Rabbi Robinson Sermon April 29, 2022

Rabbi Yair D. Robinson

Parashat Acharei Mot

Leviticus 16: 29-31:

It has been said that the Torah one needs reveals itself in each moment, so I find us reading about Yom Kippur and its practice of self-denial, which we understand to be fasting, a little more than coincidental given this month, and especially yesterday. This month has been one full of religious celebration as we celebrated Passover, our Eastern and Western Christian neighbors celebrated their Easters, and our Muslim friends observe their holy month of Ramadan, a month full of fasting. Yesterday, after years of online and Zoom-only celebrations, I was able to attend New Castle County’s Iftar program, where County Executive Matt Meyer hosted Jewish Family Services, members of the Islamic community and interfaith leaders for the fourth prayer and break-fast meal and a brief program. It was good to be back and in-person, to be with friends and community leaders like our friends at the Islamic Society and be with them as they observed their holy day. And I almost did not go. Between continued anxiety about the pandemic and just being beat last night, I was not sure I wanted to suit back up to head over to Rockwood for one more ‘command performance.’ I am so glad I did. To conclude Yom HaShoah, our Holocaust Memorial Day, with another interfaith gathering of hope, was a much-needed lifting of spirits. To be in prayer with others, even if it was not my prayers, was powerful. And it did not hurt that the food was good. And there is something significant about a Jewish elected official hosting a Ramadan break-fast meal.
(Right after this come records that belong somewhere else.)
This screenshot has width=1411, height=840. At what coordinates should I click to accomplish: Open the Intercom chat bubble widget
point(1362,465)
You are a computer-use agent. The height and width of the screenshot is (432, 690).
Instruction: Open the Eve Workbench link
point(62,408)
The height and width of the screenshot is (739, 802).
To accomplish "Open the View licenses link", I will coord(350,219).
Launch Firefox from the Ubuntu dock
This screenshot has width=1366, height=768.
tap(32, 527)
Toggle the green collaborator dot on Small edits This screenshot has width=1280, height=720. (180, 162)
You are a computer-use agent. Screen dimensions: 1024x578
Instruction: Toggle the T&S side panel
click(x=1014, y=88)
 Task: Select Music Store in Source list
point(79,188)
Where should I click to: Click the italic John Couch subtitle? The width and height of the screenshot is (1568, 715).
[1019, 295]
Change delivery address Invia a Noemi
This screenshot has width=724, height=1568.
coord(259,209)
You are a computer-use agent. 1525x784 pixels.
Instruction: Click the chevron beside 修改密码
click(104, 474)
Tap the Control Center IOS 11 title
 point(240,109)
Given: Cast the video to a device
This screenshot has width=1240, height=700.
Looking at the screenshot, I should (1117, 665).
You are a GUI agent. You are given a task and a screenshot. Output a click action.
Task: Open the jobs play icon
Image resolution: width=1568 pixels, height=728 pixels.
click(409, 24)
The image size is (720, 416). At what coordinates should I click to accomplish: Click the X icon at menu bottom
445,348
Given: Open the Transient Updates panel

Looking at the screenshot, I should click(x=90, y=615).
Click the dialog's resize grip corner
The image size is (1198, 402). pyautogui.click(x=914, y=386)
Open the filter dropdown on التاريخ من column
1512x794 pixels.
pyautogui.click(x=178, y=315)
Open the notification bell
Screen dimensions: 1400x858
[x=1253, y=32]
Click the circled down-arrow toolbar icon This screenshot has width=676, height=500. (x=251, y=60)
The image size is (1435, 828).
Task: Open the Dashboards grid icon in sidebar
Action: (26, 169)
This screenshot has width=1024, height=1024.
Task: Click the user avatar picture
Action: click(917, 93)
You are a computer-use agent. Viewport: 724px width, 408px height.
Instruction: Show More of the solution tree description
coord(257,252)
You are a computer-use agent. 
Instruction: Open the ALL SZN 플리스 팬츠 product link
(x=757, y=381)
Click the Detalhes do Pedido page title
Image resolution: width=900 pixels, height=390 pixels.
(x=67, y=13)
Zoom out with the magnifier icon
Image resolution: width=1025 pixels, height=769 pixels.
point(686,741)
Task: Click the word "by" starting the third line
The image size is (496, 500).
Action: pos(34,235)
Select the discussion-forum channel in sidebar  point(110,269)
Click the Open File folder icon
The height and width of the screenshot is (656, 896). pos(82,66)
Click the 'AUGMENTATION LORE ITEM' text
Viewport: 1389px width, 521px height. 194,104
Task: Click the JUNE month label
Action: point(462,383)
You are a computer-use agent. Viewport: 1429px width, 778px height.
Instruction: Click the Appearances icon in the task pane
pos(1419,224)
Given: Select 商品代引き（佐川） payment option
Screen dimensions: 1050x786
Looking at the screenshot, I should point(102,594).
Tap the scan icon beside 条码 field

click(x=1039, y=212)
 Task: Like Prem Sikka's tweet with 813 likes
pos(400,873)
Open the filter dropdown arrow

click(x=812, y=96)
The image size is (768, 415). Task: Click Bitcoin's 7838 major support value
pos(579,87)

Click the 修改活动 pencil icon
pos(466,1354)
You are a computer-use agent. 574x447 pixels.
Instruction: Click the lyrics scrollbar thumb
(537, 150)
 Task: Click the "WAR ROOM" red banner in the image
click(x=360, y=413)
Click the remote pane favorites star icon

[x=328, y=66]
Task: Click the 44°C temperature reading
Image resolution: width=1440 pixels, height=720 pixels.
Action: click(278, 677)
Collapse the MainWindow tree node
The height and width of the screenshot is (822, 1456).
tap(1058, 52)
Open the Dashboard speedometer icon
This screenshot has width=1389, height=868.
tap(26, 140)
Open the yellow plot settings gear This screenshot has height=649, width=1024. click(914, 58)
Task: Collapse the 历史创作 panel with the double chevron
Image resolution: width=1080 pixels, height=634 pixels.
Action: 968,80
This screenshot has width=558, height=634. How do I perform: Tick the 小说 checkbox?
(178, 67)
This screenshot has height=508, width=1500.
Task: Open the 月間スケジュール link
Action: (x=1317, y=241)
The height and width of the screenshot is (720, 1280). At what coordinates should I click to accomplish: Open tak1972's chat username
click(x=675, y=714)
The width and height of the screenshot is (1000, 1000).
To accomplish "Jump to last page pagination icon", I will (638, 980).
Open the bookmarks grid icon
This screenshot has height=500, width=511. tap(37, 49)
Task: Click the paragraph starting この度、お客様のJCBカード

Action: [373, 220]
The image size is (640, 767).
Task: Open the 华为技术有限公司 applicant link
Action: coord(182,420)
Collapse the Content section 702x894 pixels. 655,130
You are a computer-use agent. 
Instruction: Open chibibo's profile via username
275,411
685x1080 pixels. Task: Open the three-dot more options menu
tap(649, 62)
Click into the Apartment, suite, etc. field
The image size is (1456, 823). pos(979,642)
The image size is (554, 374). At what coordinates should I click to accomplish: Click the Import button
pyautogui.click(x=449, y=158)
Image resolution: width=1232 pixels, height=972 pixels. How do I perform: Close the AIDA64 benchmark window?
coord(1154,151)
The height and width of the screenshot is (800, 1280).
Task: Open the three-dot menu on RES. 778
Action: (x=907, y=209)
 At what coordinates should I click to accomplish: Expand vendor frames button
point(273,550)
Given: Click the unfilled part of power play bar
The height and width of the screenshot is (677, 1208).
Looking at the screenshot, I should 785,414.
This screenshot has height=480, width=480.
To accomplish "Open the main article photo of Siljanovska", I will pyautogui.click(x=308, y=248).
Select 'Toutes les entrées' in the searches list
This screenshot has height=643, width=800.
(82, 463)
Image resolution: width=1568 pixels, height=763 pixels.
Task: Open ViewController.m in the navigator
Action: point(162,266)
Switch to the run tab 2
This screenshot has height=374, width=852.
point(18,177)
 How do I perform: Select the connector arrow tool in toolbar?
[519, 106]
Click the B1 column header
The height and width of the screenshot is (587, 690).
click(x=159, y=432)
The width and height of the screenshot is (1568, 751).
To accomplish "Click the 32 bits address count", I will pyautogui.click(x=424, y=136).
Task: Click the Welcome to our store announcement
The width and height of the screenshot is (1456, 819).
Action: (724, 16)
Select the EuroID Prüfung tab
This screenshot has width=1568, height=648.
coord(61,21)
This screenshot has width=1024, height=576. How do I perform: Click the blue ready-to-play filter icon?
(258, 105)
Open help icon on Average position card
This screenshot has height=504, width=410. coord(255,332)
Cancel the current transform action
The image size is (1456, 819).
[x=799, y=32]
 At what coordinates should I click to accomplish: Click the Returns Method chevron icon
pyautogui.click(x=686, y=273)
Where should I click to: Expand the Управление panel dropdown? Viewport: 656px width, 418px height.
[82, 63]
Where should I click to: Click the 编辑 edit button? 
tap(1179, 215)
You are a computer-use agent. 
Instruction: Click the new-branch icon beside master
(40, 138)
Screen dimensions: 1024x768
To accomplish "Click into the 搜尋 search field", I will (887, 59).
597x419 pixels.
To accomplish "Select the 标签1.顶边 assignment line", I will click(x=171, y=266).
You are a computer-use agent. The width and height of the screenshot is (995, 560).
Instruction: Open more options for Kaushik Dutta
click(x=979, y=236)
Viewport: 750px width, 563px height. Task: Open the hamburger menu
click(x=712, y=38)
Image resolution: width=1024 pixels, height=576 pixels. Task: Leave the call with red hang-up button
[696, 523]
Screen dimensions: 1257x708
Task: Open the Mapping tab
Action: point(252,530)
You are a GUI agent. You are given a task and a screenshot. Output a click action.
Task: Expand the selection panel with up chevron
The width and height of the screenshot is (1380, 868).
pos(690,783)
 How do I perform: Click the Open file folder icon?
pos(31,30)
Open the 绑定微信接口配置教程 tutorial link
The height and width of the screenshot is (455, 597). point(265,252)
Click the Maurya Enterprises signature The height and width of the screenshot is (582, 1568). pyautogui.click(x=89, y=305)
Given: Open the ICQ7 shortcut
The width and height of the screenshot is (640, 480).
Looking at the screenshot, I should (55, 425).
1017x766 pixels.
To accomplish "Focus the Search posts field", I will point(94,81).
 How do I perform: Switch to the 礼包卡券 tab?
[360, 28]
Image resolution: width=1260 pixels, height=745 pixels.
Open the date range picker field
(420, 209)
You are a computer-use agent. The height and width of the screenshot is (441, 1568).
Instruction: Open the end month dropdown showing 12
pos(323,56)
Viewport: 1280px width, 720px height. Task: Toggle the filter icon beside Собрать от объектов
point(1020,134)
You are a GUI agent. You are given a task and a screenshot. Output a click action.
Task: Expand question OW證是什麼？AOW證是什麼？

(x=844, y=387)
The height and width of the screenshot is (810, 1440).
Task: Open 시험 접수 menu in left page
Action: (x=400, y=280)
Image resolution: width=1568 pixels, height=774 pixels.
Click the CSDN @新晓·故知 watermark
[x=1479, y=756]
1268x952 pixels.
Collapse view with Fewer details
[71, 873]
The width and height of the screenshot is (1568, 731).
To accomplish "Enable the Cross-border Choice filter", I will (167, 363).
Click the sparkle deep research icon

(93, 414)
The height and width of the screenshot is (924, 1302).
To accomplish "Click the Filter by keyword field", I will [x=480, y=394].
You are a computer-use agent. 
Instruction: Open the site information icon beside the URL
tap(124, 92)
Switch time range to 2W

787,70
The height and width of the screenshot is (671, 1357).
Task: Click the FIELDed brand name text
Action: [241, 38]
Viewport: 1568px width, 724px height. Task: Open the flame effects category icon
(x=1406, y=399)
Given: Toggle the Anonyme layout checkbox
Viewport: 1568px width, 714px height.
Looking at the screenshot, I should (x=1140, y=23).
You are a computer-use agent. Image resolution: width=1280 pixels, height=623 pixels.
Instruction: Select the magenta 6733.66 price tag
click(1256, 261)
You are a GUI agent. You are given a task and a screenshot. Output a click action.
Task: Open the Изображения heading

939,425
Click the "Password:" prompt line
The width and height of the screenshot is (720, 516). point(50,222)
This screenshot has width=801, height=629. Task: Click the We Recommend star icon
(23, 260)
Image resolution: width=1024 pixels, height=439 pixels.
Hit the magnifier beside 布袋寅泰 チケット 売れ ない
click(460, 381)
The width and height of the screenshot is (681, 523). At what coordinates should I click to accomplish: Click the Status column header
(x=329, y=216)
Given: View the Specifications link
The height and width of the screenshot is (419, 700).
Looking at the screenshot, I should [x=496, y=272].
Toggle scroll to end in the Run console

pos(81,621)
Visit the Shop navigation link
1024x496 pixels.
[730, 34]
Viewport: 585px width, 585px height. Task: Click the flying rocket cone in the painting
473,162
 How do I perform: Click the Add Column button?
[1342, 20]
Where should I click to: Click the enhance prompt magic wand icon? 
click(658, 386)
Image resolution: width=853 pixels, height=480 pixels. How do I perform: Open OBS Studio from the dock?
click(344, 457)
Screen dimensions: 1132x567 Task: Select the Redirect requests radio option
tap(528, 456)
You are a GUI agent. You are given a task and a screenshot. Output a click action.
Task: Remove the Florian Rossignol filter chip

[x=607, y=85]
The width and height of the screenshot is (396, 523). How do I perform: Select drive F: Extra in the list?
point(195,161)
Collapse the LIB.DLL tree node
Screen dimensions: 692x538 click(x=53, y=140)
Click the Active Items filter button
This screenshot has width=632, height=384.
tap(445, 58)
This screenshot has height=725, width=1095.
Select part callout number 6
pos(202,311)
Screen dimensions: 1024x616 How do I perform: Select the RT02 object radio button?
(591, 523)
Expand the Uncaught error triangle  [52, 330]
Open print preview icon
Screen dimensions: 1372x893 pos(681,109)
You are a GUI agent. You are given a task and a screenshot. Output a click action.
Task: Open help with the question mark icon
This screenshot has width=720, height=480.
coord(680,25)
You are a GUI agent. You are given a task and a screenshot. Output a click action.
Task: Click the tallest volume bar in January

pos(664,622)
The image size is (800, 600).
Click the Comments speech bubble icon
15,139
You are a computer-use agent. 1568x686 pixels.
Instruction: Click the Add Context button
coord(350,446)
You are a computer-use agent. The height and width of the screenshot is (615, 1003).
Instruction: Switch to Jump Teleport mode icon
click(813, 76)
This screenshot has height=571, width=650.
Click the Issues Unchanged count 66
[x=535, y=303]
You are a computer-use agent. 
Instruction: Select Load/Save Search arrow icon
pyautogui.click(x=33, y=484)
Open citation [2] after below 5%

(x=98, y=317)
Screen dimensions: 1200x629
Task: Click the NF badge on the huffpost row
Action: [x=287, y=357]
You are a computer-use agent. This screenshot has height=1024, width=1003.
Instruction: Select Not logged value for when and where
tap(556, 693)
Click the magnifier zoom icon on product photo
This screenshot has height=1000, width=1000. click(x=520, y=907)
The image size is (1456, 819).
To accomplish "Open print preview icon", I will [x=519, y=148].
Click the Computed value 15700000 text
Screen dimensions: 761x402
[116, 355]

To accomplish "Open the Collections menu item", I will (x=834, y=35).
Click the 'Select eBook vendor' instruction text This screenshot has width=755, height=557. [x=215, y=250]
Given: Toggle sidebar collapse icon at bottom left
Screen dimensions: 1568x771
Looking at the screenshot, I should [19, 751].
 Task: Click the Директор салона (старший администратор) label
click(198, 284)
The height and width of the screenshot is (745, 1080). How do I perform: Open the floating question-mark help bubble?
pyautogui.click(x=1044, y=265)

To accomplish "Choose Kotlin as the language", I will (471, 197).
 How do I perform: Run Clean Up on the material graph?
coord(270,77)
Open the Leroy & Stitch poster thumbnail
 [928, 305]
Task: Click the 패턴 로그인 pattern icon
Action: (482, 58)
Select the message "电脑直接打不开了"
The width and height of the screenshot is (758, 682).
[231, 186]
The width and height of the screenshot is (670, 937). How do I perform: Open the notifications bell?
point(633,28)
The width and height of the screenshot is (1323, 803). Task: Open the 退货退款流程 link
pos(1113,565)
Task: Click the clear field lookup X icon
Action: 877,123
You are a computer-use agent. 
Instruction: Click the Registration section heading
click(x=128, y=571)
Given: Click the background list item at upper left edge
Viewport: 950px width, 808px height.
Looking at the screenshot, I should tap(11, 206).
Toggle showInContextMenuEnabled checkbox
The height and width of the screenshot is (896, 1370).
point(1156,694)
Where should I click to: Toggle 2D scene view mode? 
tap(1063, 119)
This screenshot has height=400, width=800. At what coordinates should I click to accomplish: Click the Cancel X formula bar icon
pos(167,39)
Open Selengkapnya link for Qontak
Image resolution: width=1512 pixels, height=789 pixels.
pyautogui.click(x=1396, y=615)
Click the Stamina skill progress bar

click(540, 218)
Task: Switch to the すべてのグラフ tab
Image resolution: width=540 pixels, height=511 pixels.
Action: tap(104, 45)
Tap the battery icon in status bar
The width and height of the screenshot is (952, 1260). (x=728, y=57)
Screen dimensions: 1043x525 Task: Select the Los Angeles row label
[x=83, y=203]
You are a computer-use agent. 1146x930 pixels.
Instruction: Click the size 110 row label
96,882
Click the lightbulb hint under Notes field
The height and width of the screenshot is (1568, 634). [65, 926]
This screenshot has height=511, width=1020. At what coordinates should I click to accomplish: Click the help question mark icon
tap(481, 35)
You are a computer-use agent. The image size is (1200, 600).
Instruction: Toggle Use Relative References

One of the speakers at the program was House Medinah Wilson-Anton, the first Muslim-American elected to Delaware’s legislature. Where I expected her to speak in political terms, she spoke instead of spiritual concerns. Specifically, the nature of Ramadan’s fast. She reminded us that the purpose of the fast was not just to feel hunger, but to achieve a state of what Muslims call Taqwa, which scholars often translate as piety, but she relayed as awareness of God, or what I would call awareness of the Divine. And that resonated so deeply with me. Even if you struggle with the word God and reimagine it to an awareness of what is Holy in our world, that is a deeply resonant idea, and not one that comes from sitting in a place of judgement or ego. In an age when we are so cognizant of what is wrong in our world, when we are so quick to judge what is wrong with each other, a world where we are so easily distracted from what is precious and meaningful in our lives, a moment of Taqwa, a kind of graceful humility about ourselves and our place in the world, sounds like a very healthy thing.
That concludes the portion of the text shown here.